Boom van alle tijd, 1996, A4 tekening
Tongtijd
Je mag dan je tong zeven maal in je warme mond hebben omge-
draaid, de willige woorden blijven uit. Je blijft steken in eigen
verloren tijd. Je hebt met zorg je penselen gezocht en alle kleuren
verzameld, maar je blijft zoals je bent: een maagdelijk, leeg doek.
Alles zal pas in beweging komen als je de zon toelaat. Dan kan je
je aanvalslied gaan zingen, zodat alle groene bladeren van schrik
wit worden. Daar heb je geen hamer en moker voor nodig.
Daarna boetseert je tong alle wenselijke vervoegingen. De tijd is
weer echte tijd en geen verzameling van getallen. Wolken zullen
ideeën voor gedichten aandragen. Bronchiën zullen nooit meer
verstopt zijn: er is constant lucht! Weg met de nare hoest!

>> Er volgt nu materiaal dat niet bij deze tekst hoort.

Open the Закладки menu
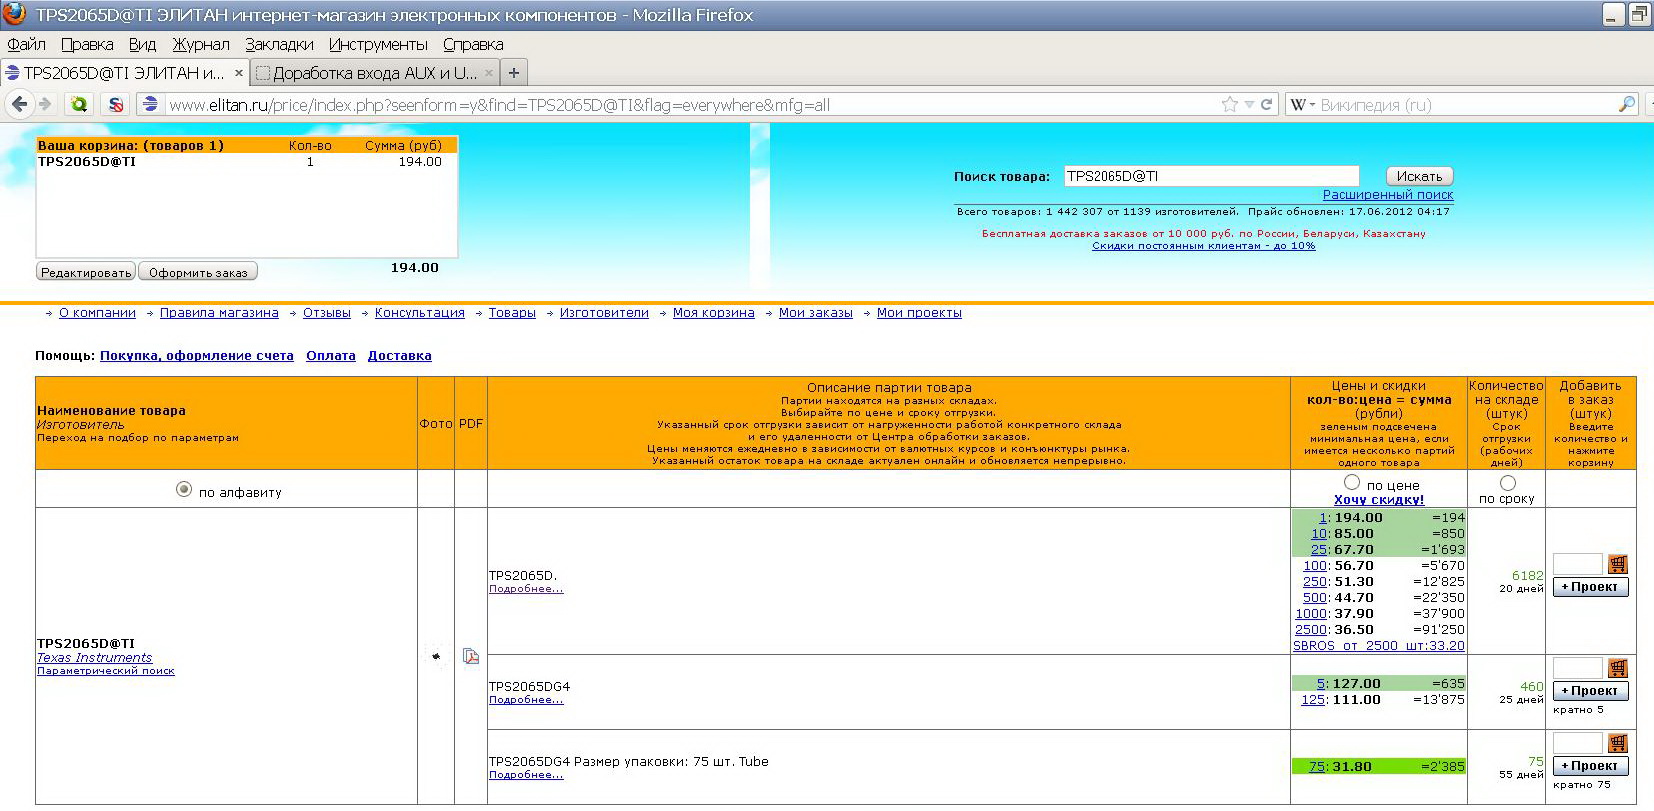Screen dimensions: 1654x811 pyautogui.click(x=279, y=44)
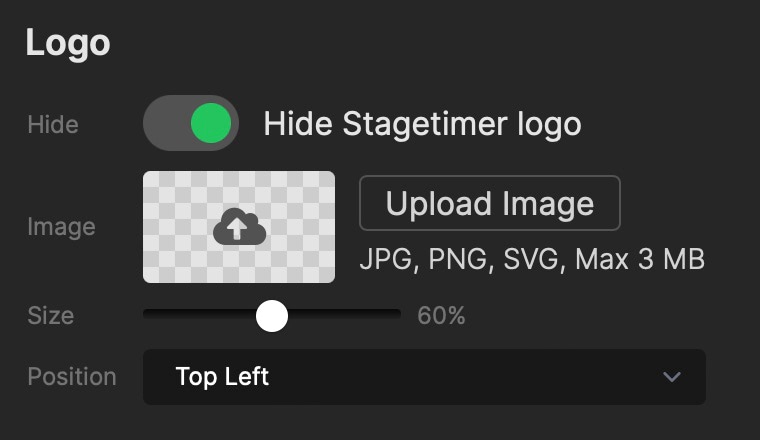Click the checkered logo image placeholder
760x440 pixels.
coord(180,200)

De tijd laat al het bloed sneller stromen. Plannen schieten als
paddenstoelen uit de grond. Je hoeft je niet voor te bereiden,
want alles is al aanwezig.
Dwars door je eigen verbazing zie je dat er geen verwarring
meer bestaat. Bergen blijven gewoon op hun plaats staan. Er
is geen enkele reden meer om ongerust te zijn. Je hoeft alleen
maar wat te observeren en je voelt gelijk de voldoening ervan.

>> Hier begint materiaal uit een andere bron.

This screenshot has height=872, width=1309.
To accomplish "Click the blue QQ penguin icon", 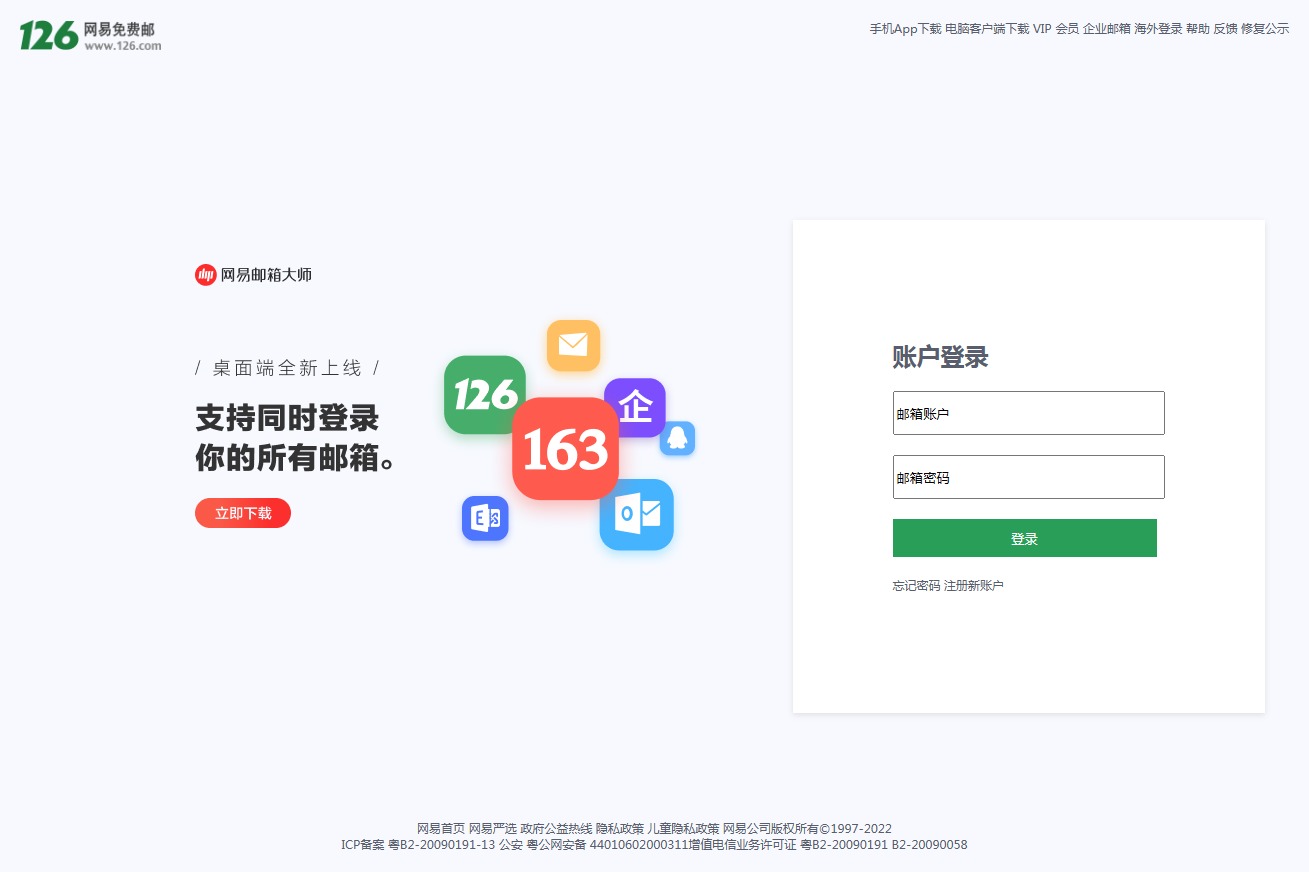I will click(x=678, y=438).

Op die manier is alles even wonderlijk als vanzelfsprekend. De
oogst is onnoemelijk groot, de nek nooit te kort om uit te steken.
De tijd heeft zijn hoogste doel bereikt. De ijsbaan is gesmolten.
Al het vorige was dus maar schamelschijn.
Daarna kun je weer gewoon van je voetstuk afstappen. Je weet
tot hoever je kan gaan. Hemel en aarde bewegen wat af.